▸ **TASK PROMPT**
Take each line of the records below that contains the string "computer" and copy it.

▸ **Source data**
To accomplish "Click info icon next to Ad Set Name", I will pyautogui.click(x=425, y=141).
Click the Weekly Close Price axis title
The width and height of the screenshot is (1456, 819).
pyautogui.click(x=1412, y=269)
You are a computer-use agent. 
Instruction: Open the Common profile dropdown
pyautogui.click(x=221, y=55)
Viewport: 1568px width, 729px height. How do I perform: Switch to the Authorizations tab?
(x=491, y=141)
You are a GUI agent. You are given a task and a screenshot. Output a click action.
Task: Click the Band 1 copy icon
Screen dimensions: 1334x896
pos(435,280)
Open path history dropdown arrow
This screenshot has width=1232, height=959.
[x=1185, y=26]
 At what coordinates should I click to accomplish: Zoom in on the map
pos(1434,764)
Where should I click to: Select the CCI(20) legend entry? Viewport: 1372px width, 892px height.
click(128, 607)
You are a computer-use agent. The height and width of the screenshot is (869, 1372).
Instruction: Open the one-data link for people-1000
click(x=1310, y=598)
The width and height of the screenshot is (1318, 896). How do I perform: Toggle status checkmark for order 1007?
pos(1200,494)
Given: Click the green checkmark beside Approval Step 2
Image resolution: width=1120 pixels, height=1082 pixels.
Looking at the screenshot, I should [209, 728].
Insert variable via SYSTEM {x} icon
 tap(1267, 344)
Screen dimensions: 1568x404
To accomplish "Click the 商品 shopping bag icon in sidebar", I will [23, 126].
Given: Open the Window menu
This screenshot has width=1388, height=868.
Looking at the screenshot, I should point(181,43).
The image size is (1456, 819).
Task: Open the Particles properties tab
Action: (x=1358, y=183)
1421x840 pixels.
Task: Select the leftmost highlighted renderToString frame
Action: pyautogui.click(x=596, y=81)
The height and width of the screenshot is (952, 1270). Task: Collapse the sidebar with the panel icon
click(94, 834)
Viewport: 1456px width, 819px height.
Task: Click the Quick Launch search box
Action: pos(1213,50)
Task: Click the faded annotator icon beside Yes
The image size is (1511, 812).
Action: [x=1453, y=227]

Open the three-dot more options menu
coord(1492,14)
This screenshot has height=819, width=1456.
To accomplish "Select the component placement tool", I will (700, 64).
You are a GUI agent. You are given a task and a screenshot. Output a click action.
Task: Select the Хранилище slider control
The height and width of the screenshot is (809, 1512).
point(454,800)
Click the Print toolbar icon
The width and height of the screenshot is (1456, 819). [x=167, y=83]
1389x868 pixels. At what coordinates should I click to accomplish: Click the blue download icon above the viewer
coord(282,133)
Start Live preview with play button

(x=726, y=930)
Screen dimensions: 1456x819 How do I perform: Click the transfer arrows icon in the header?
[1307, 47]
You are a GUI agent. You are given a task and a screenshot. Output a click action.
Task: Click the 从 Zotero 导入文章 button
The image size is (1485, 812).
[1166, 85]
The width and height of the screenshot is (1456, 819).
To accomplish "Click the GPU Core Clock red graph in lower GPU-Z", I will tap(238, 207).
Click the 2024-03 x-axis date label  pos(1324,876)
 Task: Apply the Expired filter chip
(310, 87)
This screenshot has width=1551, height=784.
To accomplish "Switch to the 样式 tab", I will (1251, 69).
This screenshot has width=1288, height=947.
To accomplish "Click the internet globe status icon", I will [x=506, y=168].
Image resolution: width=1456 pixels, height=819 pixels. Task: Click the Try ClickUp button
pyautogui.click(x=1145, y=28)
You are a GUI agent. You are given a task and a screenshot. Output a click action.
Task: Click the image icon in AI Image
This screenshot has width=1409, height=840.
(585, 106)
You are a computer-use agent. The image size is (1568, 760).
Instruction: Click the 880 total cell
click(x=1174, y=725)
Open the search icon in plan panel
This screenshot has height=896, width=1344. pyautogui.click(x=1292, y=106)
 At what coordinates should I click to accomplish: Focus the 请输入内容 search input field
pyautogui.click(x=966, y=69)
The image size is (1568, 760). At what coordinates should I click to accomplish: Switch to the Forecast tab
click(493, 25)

▸ **COMPLETED EXERCISE**
You are a computer-use agent. 
You are a computer-use agent. The height and width of the screenshot is (869, 1372).
You are a computer-use agent. The image size is (1568, 760).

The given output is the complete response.